** Extract follows **

F-100D 54-2122 (the second receipt by the French Air Force) with the colors of the 3/11 "Corsica" at Toul-Rosières Air Base in June 1970

French Air Force Super Sabres of the EC 1/3 Navarre flew combat missions, striking from bases within France against targets in French Algeria. The planes were based at Reims, refueling at Istres on the return flight from Algeria. The F-100 was the main fighter-bomber operated by the French Air Force during the 1960s until the type was replaced by the SEPECAT Jaguar.

===Turkey===
Turkish Air Force F-100 units were used during the Turkish invasion of Cyprus in 1974. Together with Lockheed F-104G Starfighters, they provided close air support to Turkish ground troops and bombed targets around Nicosia.
Following previous intrusions in Soviet air space, on 24 August 1976, a pair of Turkish Air Force F-100s entered into the Soviet Union airspace. While three Su-15s were intercepting the intruders, a ground based Soviet SAM battery shot down one of the Turkish F-100s.

** End of Extract **
** Input data follows **

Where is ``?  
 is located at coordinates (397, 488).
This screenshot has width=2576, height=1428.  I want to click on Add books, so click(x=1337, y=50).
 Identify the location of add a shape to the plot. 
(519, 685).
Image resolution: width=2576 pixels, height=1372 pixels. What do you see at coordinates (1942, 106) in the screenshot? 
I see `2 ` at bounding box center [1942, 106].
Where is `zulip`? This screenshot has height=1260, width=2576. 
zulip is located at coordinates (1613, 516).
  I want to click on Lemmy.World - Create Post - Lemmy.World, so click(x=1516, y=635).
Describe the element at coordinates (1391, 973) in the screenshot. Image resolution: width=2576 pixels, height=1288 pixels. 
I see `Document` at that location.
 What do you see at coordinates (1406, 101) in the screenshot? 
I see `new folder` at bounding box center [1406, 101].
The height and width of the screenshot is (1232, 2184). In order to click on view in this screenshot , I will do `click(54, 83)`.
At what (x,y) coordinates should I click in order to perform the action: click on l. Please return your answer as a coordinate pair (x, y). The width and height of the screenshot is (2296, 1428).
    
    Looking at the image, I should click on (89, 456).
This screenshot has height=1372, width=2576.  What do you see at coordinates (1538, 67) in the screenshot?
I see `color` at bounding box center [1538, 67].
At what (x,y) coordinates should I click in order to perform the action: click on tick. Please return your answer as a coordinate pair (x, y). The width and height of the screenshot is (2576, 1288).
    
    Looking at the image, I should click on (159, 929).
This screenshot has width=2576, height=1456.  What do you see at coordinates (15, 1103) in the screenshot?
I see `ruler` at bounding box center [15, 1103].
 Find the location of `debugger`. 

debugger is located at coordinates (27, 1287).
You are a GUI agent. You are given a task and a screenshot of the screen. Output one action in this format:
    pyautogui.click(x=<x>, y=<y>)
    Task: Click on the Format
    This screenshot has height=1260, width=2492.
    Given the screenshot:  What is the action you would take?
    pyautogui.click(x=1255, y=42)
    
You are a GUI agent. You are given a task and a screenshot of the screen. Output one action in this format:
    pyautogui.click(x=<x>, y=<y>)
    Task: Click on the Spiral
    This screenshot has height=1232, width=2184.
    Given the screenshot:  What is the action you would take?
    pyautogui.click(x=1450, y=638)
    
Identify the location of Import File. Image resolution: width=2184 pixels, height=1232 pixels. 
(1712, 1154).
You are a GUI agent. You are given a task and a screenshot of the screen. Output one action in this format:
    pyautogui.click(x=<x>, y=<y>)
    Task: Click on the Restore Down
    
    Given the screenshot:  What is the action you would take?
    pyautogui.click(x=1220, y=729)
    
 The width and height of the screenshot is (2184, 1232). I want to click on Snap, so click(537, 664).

** End of Input data **

# The task
Quote the F-100 passage above word for word, covering the stretch from "French Air Force Super" through "the Turkish F-100s.".

# Response
French Air Force Super Sabres of the EC 1/3 Navarre flew combat missions, striking from bases within France against targets in French Algeria. The planes were based at Reims, refueling at Istres on the return flight from Algeria. The F-100 was the main fighter-bomber operated by the French Air Force during the 1960s until the type was replaced by the SEPECAT Jaguar.

===Turkey===
Turkish Air Force F-100 units were used during the Turkish invasion of Cyprus in 1974. Together with Lockheed F-104G Starfighters, they provided close air support to Turkish ground troops and bombed targets around Nicosia.
Following previous intrusions in Soviet air space, on 24 August 1976, a pair of Turkish Air Force F-100s entered into the Soviet Union airspace. While three Su-15s were intercepting the intruders, a ground based Soviet SAM battery shot down one of the Turkish F-100s.